Seventeen patients (9 men, 8 women; aged 27 to 75 years) who were on chronic hemodialysis for 1 to 14 years were included in the study because they had severe hyperparathyroidism diagnosed by elevated plasma alkaline phosphatase and on plasma intact PTH levels more than twice the upper limit of normal. They had been previously treated with various combinations of oral calcium and/or Al(OH)3 as phosphate binders, oral 1alpha(OH) vitamin D3 metabolites and a dialysate calcium concentration (DCa) of 1.6 to 1.75 mmol/liter. When i.v. alphacalcidol was introduced DCa was reduced to 1.25 mmol/liter and CaCO3 taken with the meal was used as the sole phosphate binder. alphacalcidol was i.v. injected after the third dialysis of the week at a dose up to 4 mug per dialysis in order to obtain a predialysis plasma concentration of Ca at 2.5 +/- 0.2 and PO4 between 1.5 and 2 mmol/liter. All the other treatments were discontinued. During the six months of follow-up, the mean weekly dose of alphacalcidol was 6 mug and CaCO3 700 +/- 50 mmol. Plasma calcium (P(Ca)) increased moderately from 2.35 to 2.47 mmol/liter (P < 0.05) whereas plasma PO4 (P(PO4)) did not significantly increase (1.56/1.64 mmol/liter). Total alkaline phosphatase and its bone isoenzyme activity decreased significantly to normal values [respectively from 186 to 83 IU (normal: 135) and from 102 to 32 IU (normal < 33)] whereas plasma intact PTH decreased from 485 to 125 pg/ml (normal < 55).

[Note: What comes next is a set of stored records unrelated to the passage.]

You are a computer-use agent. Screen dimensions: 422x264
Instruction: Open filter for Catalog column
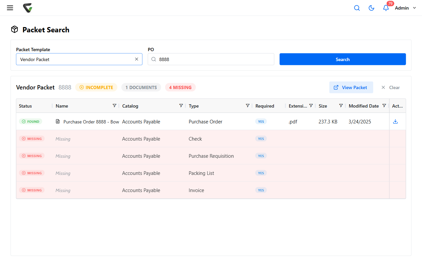(181, 106)
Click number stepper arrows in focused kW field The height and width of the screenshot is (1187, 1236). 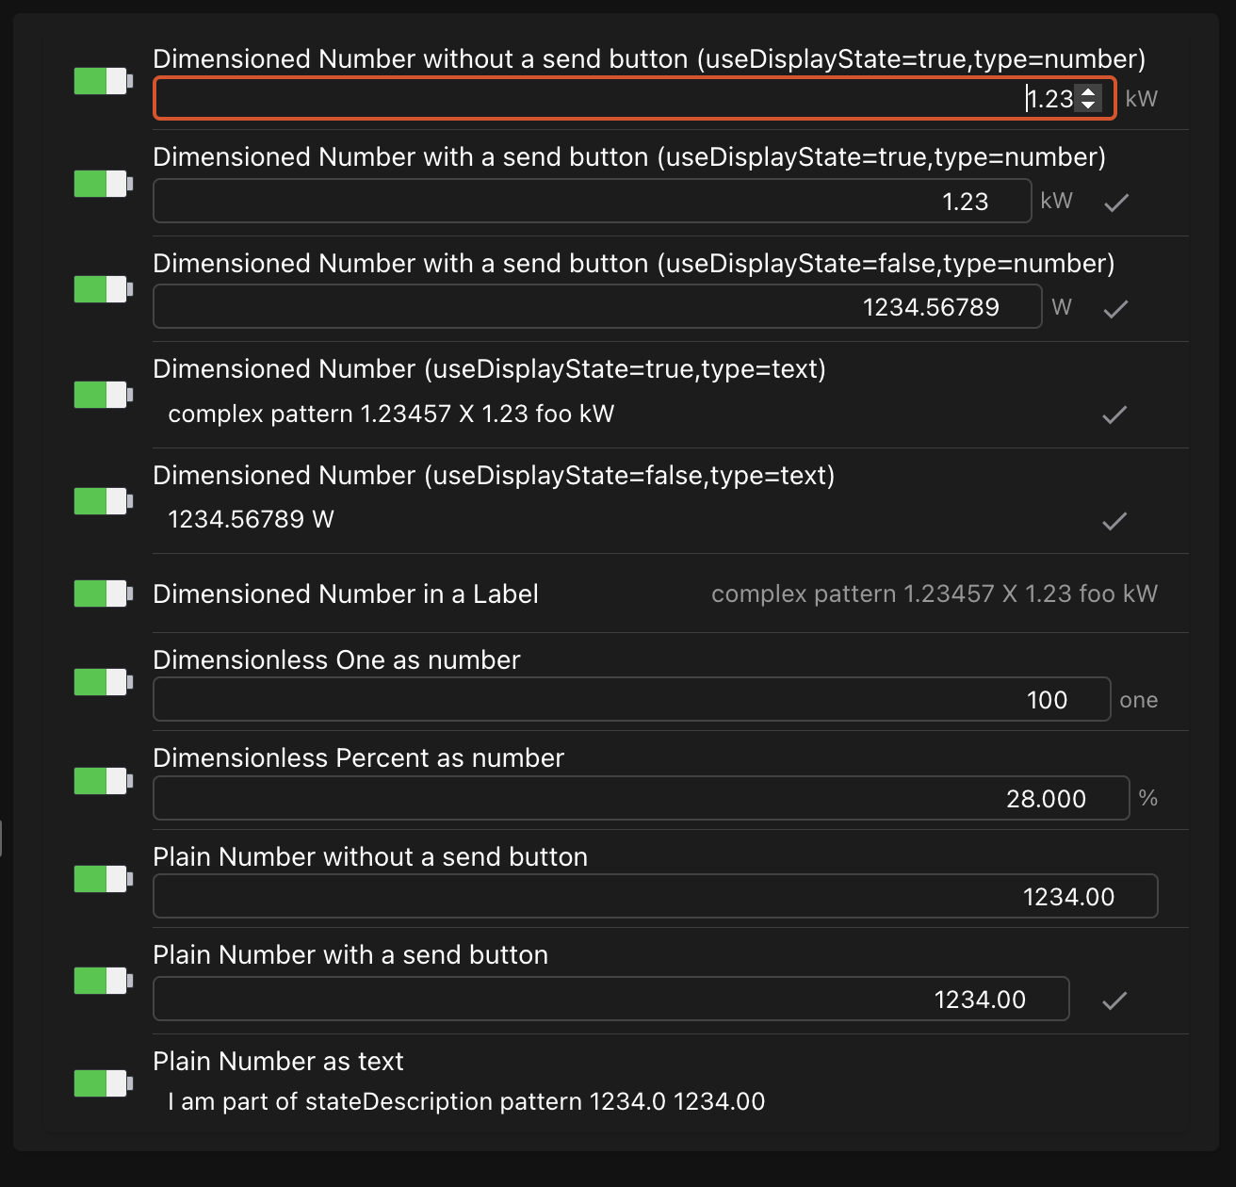point(1089,98)
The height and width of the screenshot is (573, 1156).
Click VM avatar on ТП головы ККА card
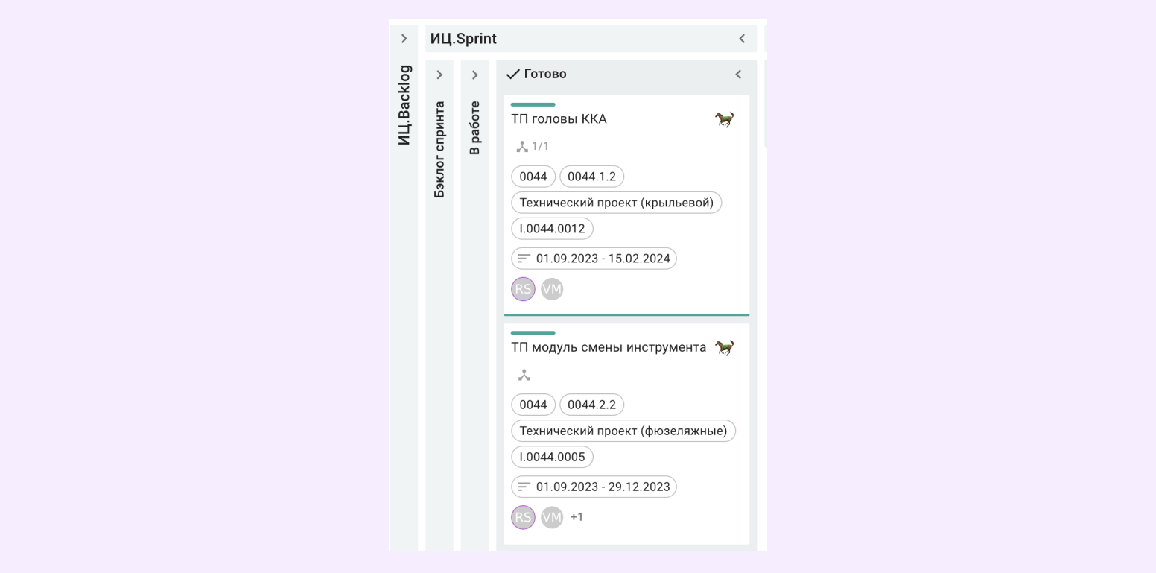tap(552, 289)
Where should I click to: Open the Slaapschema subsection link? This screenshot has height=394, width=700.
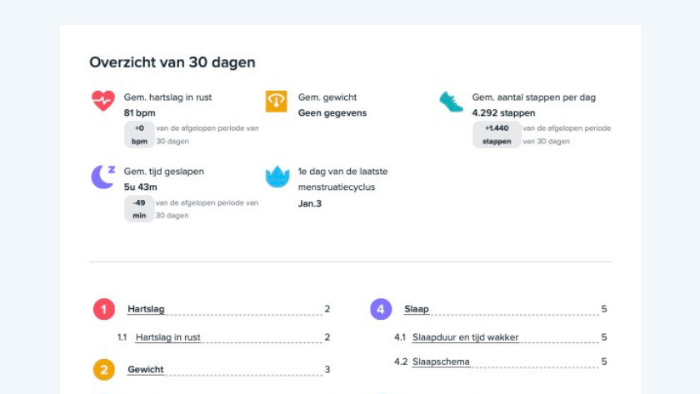coord(441,362)
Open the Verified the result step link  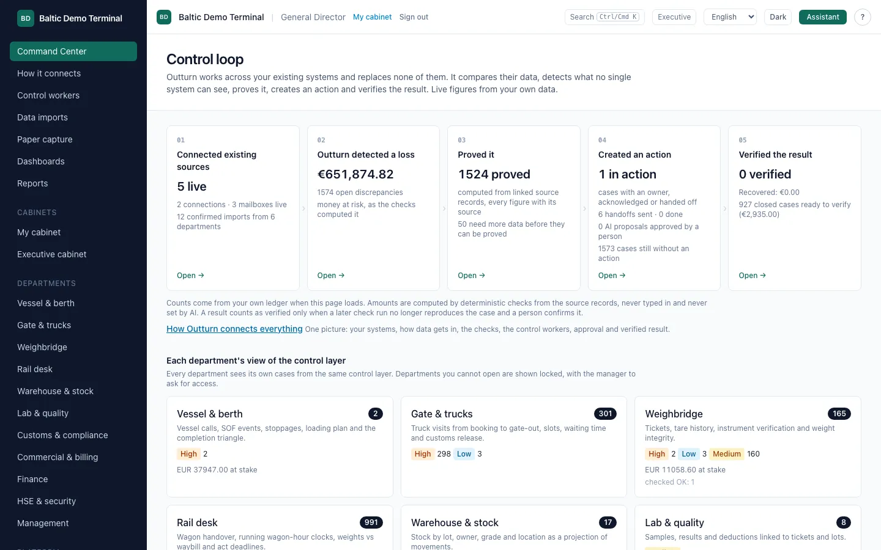(753, 276)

Thus, intermittent i.v. administration of alphacalcidol to hemodialysis patients significantly improves, within six months, severe hyperparathyroidism without hyperphosphatemia. hypercalcemia or aluminium intoxication hazards thanks to the combined use of oral CaCO3 as sole phosphate binder and a low DCa.